The D.C. smart media set is frantically passing around Jonathan Broder’s column, “Trump’s ‘New Middle East’ is a Mirage,” to explain why the United Arab Emirates and Bahrain deal doesn’t matter. Broder’s whiny column is designed to be read for the headline, not the content, because the content is laughable.

Broder’s thesis is that the whole thing is a mirage because “other Arab regimes aren’t jumping at what amounts to a U.S.-backed alliance of Israel and moderate Gulf and Arab states.”

Which other Arab regimes? Morocco and Qatar.

No, seriously.

“For starters, Morocco and Qatar have both flatly stated they will not normalize relations with Israel before Jerusalem and the Palestinians resolve their long-standing conflict,” writes Broder, before concluding, “He’ll probably have to wait on Morocco and Qatar.”

No kidding.

Qatar is Hamas’s big non-Iranian backer. It’s got an alliance with Iran and the Muslim Brotherhood, and has hosted a Brotherhood cleric who called for another Holocaust. And Morocco’s prime minister, courtesy of Obama’s Arab Spring, is from a Muslim Brotherhood party. That’s another way of saying Qatar.

Nobody’s counting on Qatar to join a peace deal that’s built around an anti-Qatari and anti-Iranian and anti-Brotherhood coalition.
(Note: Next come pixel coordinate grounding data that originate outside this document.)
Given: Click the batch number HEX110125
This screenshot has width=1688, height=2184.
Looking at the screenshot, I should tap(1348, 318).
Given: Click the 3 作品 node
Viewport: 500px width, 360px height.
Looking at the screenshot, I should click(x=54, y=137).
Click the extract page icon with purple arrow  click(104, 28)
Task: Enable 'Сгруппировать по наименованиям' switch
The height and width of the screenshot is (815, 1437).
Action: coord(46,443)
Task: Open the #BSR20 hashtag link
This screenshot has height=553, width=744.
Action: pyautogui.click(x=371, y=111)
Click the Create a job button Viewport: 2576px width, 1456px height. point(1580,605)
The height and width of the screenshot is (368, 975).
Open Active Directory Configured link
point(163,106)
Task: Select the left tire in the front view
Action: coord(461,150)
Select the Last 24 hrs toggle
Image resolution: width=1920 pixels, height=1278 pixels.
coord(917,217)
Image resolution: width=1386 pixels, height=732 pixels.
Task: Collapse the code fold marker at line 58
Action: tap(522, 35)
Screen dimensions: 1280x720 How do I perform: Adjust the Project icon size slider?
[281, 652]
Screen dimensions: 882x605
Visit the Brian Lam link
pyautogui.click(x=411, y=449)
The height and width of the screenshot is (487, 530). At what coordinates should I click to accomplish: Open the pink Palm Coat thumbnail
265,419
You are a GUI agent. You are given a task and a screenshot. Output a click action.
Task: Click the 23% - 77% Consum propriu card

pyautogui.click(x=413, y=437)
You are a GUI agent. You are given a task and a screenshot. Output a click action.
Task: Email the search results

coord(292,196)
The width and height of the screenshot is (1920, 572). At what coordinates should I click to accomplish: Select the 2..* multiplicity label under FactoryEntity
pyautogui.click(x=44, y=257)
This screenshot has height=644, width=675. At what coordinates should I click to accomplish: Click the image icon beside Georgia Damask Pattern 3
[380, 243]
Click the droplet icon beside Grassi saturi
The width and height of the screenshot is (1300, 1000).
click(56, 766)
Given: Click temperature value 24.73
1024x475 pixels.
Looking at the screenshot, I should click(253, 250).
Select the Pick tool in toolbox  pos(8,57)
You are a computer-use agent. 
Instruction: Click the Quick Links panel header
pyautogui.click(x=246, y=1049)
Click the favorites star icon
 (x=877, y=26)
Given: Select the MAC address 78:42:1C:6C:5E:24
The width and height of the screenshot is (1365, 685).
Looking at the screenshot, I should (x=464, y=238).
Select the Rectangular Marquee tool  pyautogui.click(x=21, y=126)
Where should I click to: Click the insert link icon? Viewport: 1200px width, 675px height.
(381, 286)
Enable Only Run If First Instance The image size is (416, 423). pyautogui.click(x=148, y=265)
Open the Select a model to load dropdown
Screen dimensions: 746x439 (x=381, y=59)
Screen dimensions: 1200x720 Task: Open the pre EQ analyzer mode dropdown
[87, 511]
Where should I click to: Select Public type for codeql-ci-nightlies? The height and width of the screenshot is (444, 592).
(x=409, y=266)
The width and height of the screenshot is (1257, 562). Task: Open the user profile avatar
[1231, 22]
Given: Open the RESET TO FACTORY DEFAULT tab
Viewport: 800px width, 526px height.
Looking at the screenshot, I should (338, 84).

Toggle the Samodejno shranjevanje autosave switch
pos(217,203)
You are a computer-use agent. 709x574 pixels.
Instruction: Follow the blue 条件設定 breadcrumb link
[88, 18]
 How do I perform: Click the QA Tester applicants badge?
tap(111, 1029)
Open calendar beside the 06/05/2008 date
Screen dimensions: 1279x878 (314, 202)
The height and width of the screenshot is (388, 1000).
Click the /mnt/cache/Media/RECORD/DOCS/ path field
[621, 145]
That’s like wondering why the USSR wouldn’t join NATO. It’s a dumb straw man and fairly typical of the Qatari slant of much of the media.

The real question is whether Kuwait and the Saudis will sign an official deal with Israel. Considering Bahrain’s relationship to the Saudis, that seems likely.

Daniel Greenfield, a Shillman Journalism Fellow at the Freedom Center, is an investigative journalist and writer focusing on the radical left and Islamic terrorism.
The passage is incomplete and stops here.